• **What is required**:
Every record below should appear in your answer, copied exactly.

• **Data extracts**:
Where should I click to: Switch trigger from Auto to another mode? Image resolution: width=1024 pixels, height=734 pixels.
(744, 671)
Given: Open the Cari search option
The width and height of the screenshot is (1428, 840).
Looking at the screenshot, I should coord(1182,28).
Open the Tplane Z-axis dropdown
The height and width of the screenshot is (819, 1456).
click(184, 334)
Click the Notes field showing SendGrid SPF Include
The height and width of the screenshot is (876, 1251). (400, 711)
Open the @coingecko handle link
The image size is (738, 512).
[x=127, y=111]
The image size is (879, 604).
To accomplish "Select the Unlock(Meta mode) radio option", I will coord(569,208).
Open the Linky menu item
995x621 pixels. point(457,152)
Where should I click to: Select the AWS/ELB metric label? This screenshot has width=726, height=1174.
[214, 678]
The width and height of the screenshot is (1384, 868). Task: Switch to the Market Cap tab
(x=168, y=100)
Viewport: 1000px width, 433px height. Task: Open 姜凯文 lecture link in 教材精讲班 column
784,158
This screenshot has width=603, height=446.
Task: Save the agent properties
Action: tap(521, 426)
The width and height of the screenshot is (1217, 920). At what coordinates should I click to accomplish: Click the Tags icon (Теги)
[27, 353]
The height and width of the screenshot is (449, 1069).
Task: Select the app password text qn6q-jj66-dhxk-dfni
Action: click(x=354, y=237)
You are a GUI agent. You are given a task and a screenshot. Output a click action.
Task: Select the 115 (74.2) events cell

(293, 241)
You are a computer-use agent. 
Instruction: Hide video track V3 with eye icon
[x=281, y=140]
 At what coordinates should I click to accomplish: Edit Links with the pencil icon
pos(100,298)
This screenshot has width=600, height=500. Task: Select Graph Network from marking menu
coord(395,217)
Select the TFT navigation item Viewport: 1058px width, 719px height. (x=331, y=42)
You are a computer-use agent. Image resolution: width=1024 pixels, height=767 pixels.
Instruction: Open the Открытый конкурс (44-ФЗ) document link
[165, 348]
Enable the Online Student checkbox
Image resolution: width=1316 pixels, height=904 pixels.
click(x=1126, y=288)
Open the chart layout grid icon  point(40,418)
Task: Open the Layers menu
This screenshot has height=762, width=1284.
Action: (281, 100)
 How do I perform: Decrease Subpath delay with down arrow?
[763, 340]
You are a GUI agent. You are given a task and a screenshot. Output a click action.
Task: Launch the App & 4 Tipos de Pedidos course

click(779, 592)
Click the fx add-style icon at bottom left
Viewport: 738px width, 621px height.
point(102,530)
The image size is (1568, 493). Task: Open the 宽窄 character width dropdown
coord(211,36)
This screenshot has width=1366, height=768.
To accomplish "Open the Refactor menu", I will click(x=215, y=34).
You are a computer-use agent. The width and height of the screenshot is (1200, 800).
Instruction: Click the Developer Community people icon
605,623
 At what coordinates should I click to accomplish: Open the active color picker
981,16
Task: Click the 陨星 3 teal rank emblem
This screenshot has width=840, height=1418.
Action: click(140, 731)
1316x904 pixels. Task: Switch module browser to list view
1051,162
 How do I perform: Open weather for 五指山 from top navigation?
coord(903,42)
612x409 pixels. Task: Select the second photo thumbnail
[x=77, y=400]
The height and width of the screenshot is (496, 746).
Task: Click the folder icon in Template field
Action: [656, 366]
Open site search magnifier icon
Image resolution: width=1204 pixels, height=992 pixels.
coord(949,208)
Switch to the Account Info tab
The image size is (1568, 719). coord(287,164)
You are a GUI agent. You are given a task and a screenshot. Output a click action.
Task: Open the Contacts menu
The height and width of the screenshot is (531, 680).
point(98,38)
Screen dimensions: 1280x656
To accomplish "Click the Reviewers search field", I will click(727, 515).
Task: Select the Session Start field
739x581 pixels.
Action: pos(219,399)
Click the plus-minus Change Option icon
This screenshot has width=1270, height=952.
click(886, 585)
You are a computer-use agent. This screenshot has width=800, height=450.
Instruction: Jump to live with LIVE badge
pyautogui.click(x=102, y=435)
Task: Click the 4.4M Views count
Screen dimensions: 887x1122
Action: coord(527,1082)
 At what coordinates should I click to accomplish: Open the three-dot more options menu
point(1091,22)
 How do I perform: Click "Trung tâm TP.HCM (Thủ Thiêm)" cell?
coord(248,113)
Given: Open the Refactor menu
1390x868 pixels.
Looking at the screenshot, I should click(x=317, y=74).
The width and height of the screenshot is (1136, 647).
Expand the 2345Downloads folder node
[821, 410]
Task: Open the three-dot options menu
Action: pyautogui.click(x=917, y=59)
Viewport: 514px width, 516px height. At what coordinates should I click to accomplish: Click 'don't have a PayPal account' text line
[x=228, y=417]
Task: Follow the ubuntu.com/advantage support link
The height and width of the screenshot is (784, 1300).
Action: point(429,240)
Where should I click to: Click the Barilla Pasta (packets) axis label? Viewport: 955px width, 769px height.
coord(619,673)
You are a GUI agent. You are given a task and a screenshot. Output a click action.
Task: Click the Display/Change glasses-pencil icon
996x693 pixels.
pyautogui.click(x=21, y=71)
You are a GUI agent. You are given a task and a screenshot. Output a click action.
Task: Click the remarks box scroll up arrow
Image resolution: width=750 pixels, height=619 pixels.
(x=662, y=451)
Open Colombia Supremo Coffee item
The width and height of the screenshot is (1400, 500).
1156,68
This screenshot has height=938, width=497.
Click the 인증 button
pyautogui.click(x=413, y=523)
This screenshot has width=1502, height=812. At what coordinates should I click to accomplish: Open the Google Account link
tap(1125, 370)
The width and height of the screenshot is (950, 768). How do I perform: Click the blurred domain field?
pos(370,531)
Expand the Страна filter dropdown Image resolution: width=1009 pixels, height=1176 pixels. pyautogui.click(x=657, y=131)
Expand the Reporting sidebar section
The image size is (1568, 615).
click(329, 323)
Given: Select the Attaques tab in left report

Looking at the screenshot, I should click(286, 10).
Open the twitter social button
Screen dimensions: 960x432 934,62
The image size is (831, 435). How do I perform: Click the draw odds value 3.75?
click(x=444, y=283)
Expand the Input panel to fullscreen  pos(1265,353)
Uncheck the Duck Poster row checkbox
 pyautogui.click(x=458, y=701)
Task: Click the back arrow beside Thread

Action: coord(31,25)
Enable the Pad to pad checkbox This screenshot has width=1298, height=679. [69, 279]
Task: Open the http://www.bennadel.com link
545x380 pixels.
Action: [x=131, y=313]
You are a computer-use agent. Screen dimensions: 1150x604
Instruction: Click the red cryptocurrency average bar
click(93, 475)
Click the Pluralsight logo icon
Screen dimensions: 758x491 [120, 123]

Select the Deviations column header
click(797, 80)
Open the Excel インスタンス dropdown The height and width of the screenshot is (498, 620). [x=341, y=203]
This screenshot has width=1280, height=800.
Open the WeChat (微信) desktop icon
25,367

• **Your response**:
Where should I click to: Switch trigger from Auto to another mode? Image resolution: width=1024 pixels, height=734 pixels.
(744, 671)
Given: Open the Cari search option
The width and height of the screenshot is (1428, 840).
Looking at the screenshot, I should coord(1182,28).
Open the Tplane Z-axis dropdown
The height and width of the screenshot is (819, 1456).
click(184, 334)
Click the Notes field showing SendGrid SPF Include
The height and width of the screenshot is (876, 1251). (400, 711)
Open the @coingecko handle link
The image size is (738, 512).
[x=127, y=111]
The image size is (879, 604).
To accomplish "Select the Unlock(Meta mode) radio option", I will coord(569,208).
Open the Linky menu item
995x621 pixels. point(457,152)
Where should I click to: Select the AWS/ELB metric label? This screenshot has width=726, height=1174.
[214, 678]
The width and height of the screenshot is (1384, 868). Task: Switch to the Market Cap tab
(x=168, y=100)
Viewport: 1000px width, 433px height. Task: Open 姜凯文 lecture link in 教材精讲班 column
784,158
This screenshot has width=603, height=446.
Task: Save the agent properties
Action: tap(521, 426)
The width and height of the screenshot is (1217, 920). At what coordinates should I click to accomplish: Click the Tags icon (Теги)
[27, 353]
The height and width of the screenshot is (449, 1069).
Task: Select the app password text qn6q-jj66-dhxk-dfni
Action: click(x=354, y=237)
You are a GUI agent. You are given a task and a screenshot. Output a click action.
Task: Select the 115 (74.2) events cell

(293, 241)
You are a computer-use agent. 
Instruction: Hide video track V3 with eye icon
[x=281, y=140]
 At what coordinates should I click to accomplish: Edit Links with the pencil icon
pos(100,298)
This screenshot has width=600, height=500. Task: Select Graph Network from marking menu
coord(395,217)
Select the TFT navigation item Viewport: 1058px width, 719px height. (x=331, y=42)
You are a computer-use agent. Image resolution: width=1024 pixels, height=767 pixels.
Instruction: Open the Открытый конкурс (44-ФЗ) document link
[165, 348]
Enable the Online Student checkbox
Image resolution: width=1316 pixels, height=904 pixels.
click(x=1126, y=288)
Open the chart layout grid icon  point(40,418)
Task: Open the Layers menu
This screenshot has height=762, width=1284.
Action: (281, 100)
 How do I perform: Decrease Subpath delay with down arrow?
[763, 340]
You are a GUI agent. You are given a task and a screenshot. Output a click action.
Task: Launch the App & 4 Tipos de Pedidos course

click(779, 592)
Click the fx add-style icon at bottom left
Viewport: 738px width, 621px height.
point(102,530)
The image size is (1568, 493). Task: Open the 宽窄 character width dropdown
coord(211,36)
This screenshot has width=1366, height=768.
To accomplish "Open the Refactor menu", I will click(x=215, y=34).
You are a computer-use agent. The width and height of the screenshot is (1200, 800).
Instruction: Click the Developer Community people icon
605,623
 At what coordinates should I click to accomplish: Open the active color picker
981,16
Task: Click the 陨星 3 teal rank emblem
This screenshot has width=840, height=1418.
Action: click(140, 731)
1316x904 pixels. Task: Switch module browser to list view
1051,162
 How do I perform: Open weather for 五指山 from top navigation?
coord(903,42)
612x409 pixels. Task: Select the second photo thumbnail
[x=77, y=400]
The height and width of the screenshot is (496, 746).
Task: Click the folder icon in Template field
Action: [656, 366]
Open site search magnifier icon
Image resolution: width=1204 pixels, height=992 pixels.
coord(949,208)
Switch to the Account Info tab
The image size is (1568, 719). coord(287,164)
You are a GUI agent. You are given a task and a screenshot. Output a click action.
Task: Open the Contacts menu
The height and width of the screenshot is (531, 680).
point(98,38)
Screen dimensions: 1280x656
To accomplish "Click the Reviewers search field", I will click(727, 515).
Task: Select the Session Start field
739x581 pixels.
Action: pos(219,399)
Click the plus-minus Change Option icon
This screenshot has width=1270, height=952.
click(886, 585)
You are a computer-use agent. This screenshot has width=800, height=450.
Instruction: Jump to live with LIVE badge
pyautogui.click(x=102, y=435)
Task: Click the 4.4M Views count
Screen dimensions: 887x1122
Action: coord(527,1082)
 At what coordinates should I click to accomplish: Open the three-dot more options menu
point(1091,22)
 How do I perform: Click "Trung tâm TP.HCM (Thủ Thiêm)" cell?
coord(248,113)
Given: Open the Refactor menu
1390x868 pixels.
Looking at the screenshot, I should click(x=317, y=74).
The width and height of the screenshot is (1136, 647).
Expand the 2345Downloads folder node
[821, 410]
Task: Open the three-dot options menu
Action: pyautogui.click(x=917, y=59)
Viewport: 514px width, 516px height. At what coordinates should I click to accomplish: Click 'don't have a PayPal account' text line
[x=228, y=417]
Task: Follow the ubuntu.com/advantage support link
The height and width of the screenshot is (784, 1300).
Action: point(429,240)
Where should I click to: Click the Barilla Pasta (packets) axis label? Viewport: 955px width, 769px height.
coord(619,673)
You are a GUI agent. You are given a task and a screenshot. Output a click action.
Task: Click the Display/Change glasses-pencil icon
996x693 pixels.
pyautogui.click(x=21, y=71)
You are a GUI agent. You are given a task and a screenshot. Output a click action.
Task: Click the remarks box scroll up arrow
Image resolution: width=750 pixels, height=619 pixels.
(x=662, y=451)
Open Colombia Supremo Coffee item
The width and height of the screenshot is (1400, 500).
1156,68
This screenshot has height=938, width=497.
Click the 인증 button
pyautogui.click(x=413, y=523)
This screenshot has width=1502, height=812. At what coordinates should I click to accomplish: Open the Google Account link
tap(1125, 370)
The width and height of the screenshot is (950, 768). How do I perform: Click the blurred domain field?
pos(370,531)
Expand the Страна filter dropdown Image resolution: width=1009 pixels, height=1176 pixels. pyautogui.click(x=657, y=131)
Expand the Reporting sidebar section
The image size is (1568, 615).
click(329, 323)
Given: Select the Attaques tab in left report

Looking at the screenshot, I should click(286, 10).
Open the twitter social button
Screen dimensions: 960x432 934,62
The image size is (831, 435). How do I perform: Click the draw odds value 3.75?
click(x=444, y=283)
Expand the Input panel to fullscreen  pos(1265,353)
Uncheck the Duck Poster row checkbox
 pyautogui.click(x=458, y=701)
Task: Click the back arrow beside Thread

Action: coord(31,25)
Enable the Pad to pad checkbox This screenshot has width=1298, height=679. [69, 279]
Task: Open the http://www.bennadel.com link
545x380 pixels.
Action: [x=131, y=313]
You are a computer-use agent. Screen dimensions: 1150x604
Instruction: Click the red cryptocurrency average bar
click(93, 475)
Click the Pluralsight logo icon
Screen dimensions: 758x491 [120, 123]

Select the Deviations column header
click(797, 80)
Open the Excel インスタンス dropdown The height and width of the screenshot is (498, 620). [x=341, y=203]
This screenshot has width=1280, height=800.
Open the WeChat (微信) desktop icon
25,367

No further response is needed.